> _Task brief_
Produce a word-for-word copy of the data below.

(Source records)
——————————

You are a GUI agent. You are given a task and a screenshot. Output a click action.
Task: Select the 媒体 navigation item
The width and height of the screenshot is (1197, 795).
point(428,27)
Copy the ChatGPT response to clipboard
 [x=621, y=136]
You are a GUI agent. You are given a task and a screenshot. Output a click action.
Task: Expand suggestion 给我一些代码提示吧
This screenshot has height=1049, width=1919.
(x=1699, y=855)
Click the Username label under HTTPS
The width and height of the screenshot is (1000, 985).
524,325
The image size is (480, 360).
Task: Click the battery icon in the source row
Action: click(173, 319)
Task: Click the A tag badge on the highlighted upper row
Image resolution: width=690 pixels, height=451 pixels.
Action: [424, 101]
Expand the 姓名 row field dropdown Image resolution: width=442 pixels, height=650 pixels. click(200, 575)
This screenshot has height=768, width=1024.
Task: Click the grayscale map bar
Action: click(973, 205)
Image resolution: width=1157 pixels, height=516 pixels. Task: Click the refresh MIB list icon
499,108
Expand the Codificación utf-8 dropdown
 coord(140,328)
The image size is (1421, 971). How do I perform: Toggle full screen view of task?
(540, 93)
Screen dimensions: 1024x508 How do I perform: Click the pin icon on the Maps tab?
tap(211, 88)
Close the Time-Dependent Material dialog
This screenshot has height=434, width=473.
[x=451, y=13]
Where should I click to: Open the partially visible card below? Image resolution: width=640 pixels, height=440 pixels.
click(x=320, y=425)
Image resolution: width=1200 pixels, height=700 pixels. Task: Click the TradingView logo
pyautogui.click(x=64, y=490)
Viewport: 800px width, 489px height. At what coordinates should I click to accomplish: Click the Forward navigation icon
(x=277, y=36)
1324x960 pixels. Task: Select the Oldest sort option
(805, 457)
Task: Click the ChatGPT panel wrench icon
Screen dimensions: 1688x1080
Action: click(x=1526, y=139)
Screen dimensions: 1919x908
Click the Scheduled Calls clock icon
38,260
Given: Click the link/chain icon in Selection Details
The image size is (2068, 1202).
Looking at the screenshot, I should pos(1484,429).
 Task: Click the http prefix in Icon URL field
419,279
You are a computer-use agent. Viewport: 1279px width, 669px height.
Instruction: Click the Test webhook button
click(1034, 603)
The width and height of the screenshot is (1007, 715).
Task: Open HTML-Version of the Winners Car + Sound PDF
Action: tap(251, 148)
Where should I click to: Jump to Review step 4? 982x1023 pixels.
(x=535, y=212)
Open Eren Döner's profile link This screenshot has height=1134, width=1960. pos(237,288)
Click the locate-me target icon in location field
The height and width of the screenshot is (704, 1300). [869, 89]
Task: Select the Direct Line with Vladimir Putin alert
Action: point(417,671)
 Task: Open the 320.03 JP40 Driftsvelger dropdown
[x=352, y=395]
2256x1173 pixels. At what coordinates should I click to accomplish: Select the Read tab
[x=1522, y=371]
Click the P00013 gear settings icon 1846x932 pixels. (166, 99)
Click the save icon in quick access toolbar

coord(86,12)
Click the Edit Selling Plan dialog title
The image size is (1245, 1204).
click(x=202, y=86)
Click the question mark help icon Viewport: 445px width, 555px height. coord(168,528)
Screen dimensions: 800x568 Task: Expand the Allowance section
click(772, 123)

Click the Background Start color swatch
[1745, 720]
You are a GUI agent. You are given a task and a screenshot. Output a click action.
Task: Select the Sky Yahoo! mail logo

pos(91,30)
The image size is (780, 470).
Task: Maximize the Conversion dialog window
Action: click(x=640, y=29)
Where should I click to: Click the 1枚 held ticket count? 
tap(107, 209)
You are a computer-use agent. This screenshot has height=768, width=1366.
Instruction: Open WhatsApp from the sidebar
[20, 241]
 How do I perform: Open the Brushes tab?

——————————

> _Result_
You are a GUI agent. You are given a task and a screenshot. Output a click action.
Task: Select the 媒体 navigation item
The width and height of the screenshot is (1197, 795).
point(428,27)
Copy the ChatGPT response to clipboard
 [x=621, y=136]
You are a GUI agent. You are given a task and a screenshot. Output a click action.
Task: Expand suggestion 给我一些代码提示吧
This screenshot has height=1049, width=1919.
(x=1699, y=855)
Click the Username label under HTTPS
The width and height of the screenshot is (1000, 985).
524,325
The image size is (480, 360).
Task: Click the battery icon in the source row
Action: click(173, 319)
Task: Click the A tag badge on the highlighted upper row
Image resolution: width=690 pixels, height=451 pixels.
Action: [424, 101]
Expand the 姓名 row field dropdown Image resolution: width=442 pixels, height=650 pixels. click(200, 575)
This screenshot has height=768, width=1024.
Task: Click the grayscale map bar
Action: click(973, 205)
Image resolution: width=1157 pixels, height=516 pixels. Task: Click the refresh MIB list icon
499,108
Expand the Codificación utf-8 dropdown
 coord(140,328)
The image size is (1421, 971). How do I perform: Toggle full screen view of task?
(540, 93)
Screen dimensions: 1024x508 How do I perform: Click the pin icon on the Maps tab?
tap(211, 88)
Close the Time-Dependent Material dialog
This screenshot has height=434, width=473.
[x=451, y=13]
Where should I click to: Open the partially visible card below? Image resolution: width=640 pixels, height=440 pixels.
click(x=320, y=425)
Image resolution: width=1200 pixels, height=700 pixels. Task: Click the TradingView logo
pyautogui.click(x=64, y=490)
Viewport: 800px width, 489px height. At what coordinates should I click to accomplish: Click the Forward navigation icon
(x=277, y=36)
1324x960 pixels. Task: Select the Oldest sort option
(805, 457)
Task: Click the ChatGPT panel wrench icon
Screen dimensions: 1688x1080
Action: click(x=1526, y=139)
Screen dimensions: 1919x908
Click the Scheduled Calls clock icon
38,260
Given: Click the link/chain icon in Selection Details
The image size is (2068, 1202).
Looking at the screenshot, I should pos(1484,429).
 Task: Click the http prefix in Icon URL field
419,279
You are a computer-use agent. Viewport: 1279px width, 669px height.
Instruction: Click the Test webhook button
click(1034, 603)
The width and height of the screenshot is (1007, 715).
Task: Open HTML-Version of the Winners Car + Sound PDF
Action: tap(251, 148)
Where should I click to: Jump to Review step 4? 982x1023 pixels.
(x=535, y=212)
Open Eren Döner's profile link This screenshot has height=1134, width=1960. pos(237,288)
Click the locate-me target icon in location field
The height and width of the screenshot is (704, 1300). [869, 89]
Task: Select the Direct Line with Vladimir Putin alert
Action: point(417,671)
 Task: Open the 320.03 JP40 Driftsvelger dropdown
[x=352, y=395]
2256x1173 pixels. At what coordinates should I click to accomplish: Select the Read tab
[x=1522, y=371]
Click the P00013 gear settings icon 1846x932 pixels. (166, 99)
Click the save icon in quick access toolbar

coord(86,12)
Click the Edit Selling Plan dialog title
The image size is (1245, 1204).
click(x=202, y=86)
Click the question mark help icon Viewport: 445px width, 555px height. coord(168,528)
Screen dimensions: 800x568 Task: Expand the Allowance section
click(772, 123)

Click the Background Start color swatch
[1745, 720]
You are a GUI agent. You are given a task and a screenshot. Output a click action.
Task: Select the Sky Yahoo! mail logo

pos(91,30)
The image size is (780, 470).
Task: Maximize the Conversion dialog window
Action: click(x=640, y=29)
Where should I click to: Click the 1枚 held ticket count? 
tap(107, 209)
You are a computer-use agent. This screenshot has height=768, width=1366.
Instruction: Open WhatsApp from the sidebar
[20, 241]
 How do I perform: Open the Brushes tab?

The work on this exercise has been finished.